Activation of antimicrobial peptide promoters by Spaetzle and LPS in S2 cells. (A) S2 cells were cotransfected with 1 μg of either an empty expression vector or a vector expressing the carboxyl-terminal 106 aa of Spaetzle (Spz) (4, 30) and 0.1 μg of reporter constructs expressing luciferase under the control of the drosomycin (Drom) or attacin (Att) promoters.
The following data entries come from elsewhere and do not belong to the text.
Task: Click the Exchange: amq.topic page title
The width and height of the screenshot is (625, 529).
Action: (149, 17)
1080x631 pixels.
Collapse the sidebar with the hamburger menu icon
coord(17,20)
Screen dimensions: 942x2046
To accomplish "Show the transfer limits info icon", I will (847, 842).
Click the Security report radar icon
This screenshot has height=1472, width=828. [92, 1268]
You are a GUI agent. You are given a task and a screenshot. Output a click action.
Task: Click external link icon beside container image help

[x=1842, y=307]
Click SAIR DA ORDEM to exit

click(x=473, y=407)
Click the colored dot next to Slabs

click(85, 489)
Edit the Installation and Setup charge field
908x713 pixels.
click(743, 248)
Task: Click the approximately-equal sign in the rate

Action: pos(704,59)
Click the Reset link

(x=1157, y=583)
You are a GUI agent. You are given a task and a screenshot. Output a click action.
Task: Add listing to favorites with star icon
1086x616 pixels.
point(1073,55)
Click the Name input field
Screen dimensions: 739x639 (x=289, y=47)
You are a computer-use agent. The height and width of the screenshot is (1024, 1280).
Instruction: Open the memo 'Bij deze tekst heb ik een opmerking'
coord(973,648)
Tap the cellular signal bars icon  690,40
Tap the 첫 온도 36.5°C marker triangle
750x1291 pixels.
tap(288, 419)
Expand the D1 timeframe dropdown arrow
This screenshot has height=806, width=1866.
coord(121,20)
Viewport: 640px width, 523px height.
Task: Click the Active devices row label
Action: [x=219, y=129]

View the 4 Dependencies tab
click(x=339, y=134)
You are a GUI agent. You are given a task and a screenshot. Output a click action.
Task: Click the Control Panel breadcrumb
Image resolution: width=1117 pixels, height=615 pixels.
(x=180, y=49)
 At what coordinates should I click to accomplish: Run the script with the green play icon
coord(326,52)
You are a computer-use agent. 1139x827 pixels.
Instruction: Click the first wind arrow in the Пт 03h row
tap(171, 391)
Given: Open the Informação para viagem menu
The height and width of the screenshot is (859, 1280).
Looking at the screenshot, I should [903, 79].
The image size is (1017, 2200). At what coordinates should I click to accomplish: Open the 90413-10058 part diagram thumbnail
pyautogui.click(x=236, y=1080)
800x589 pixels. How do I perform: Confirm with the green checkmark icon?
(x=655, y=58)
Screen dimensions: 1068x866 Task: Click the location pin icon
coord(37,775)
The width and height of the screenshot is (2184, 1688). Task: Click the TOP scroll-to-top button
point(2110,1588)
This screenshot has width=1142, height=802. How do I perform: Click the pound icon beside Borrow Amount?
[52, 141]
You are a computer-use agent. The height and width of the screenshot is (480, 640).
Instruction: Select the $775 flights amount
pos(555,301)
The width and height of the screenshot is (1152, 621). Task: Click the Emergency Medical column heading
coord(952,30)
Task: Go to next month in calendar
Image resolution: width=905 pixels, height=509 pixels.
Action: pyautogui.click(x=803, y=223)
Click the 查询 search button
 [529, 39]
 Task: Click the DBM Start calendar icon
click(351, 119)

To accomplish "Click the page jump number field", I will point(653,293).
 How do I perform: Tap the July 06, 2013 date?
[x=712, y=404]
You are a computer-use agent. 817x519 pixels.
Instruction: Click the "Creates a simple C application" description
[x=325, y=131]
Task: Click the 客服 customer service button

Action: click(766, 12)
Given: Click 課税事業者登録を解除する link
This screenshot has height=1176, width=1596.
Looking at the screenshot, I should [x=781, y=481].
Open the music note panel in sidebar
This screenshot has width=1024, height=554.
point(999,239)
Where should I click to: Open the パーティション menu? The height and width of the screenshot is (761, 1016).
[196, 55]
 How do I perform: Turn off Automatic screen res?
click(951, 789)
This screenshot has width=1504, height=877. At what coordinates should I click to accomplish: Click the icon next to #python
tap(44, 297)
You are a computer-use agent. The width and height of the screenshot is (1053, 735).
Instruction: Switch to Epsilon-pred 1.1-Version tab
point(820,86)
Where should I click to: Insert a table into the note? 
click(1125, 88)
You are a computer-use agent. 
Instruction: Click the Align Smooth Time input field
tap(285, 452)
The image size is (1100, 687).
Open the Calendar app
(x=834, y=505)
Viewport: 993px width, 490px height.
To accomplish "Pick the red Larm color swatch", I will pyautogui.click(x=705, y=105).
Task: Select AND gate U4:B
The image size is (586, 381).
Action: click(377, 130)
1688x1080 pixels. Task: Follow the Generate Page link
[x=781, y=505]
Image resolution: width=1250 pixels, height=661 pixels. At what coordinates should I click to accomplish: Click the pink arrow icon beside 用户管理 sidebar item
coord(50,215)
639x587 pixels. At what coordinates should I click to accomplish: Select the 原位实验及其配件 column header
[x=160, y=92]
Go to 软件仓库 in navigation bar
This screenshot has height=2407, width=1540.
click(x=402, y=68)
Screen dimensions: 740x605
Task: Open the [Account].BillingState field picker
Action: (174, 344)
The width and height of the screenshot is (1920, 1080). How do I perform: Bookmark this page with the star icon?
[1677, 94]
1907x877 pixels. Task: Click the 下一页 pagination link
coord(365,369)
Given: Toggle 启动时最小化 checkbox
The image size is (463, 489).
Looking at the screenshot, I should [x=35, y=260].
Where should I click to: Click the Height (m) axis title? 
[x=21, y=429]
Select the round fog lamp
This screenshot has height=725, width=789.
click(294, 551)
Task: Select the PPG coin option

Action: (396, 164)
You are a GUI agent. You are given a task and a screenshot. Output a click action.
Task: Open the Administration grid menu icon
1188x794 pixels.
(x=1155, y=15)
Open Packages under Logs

Cells transfected with the empty expression vector were either left untreated or exposed to LPS (10 μg/ml) for 16 h before harvesting and determination of luciferase activity in cell extracts. (B) S2 cells were cotransfected with 0.1 μg of drosomycin-luciferase reporter construct and 0.5 μg of expression vector encoding the C106 processed form of Spaetzle (Spz) together with 0.5 μg of expression vector empty or encoding a truncated Toll version deleted of its intracytoplasmic domain (TollΔIC) or a mutant Pelle version deleted of its kinase domain (PelleDN). (C) S2 cells were cotransfected with 0.1 μg of attacin-luciferase reporter construct and 1 μg of expression vector empty or encoding TollΔIC or PelleDN. Twenty-four hours after transfection, cells were either left untreated or exposed to LPS (10 μg/ml) for 16 h before harvesting and determination of luciferase activity in cell extracts. (D) S2 cells were cotransfected with 0.1 μg of drosomycin-luciferase reporter plasmid and 0.5 μg of expression vector encoding the Toll^ΔLRR-Toll5 chimeric protein together with 0.5 μg of expression vector either empty or encoding PelleDN. All transfections were done in triplicate, and results represent means ± SD.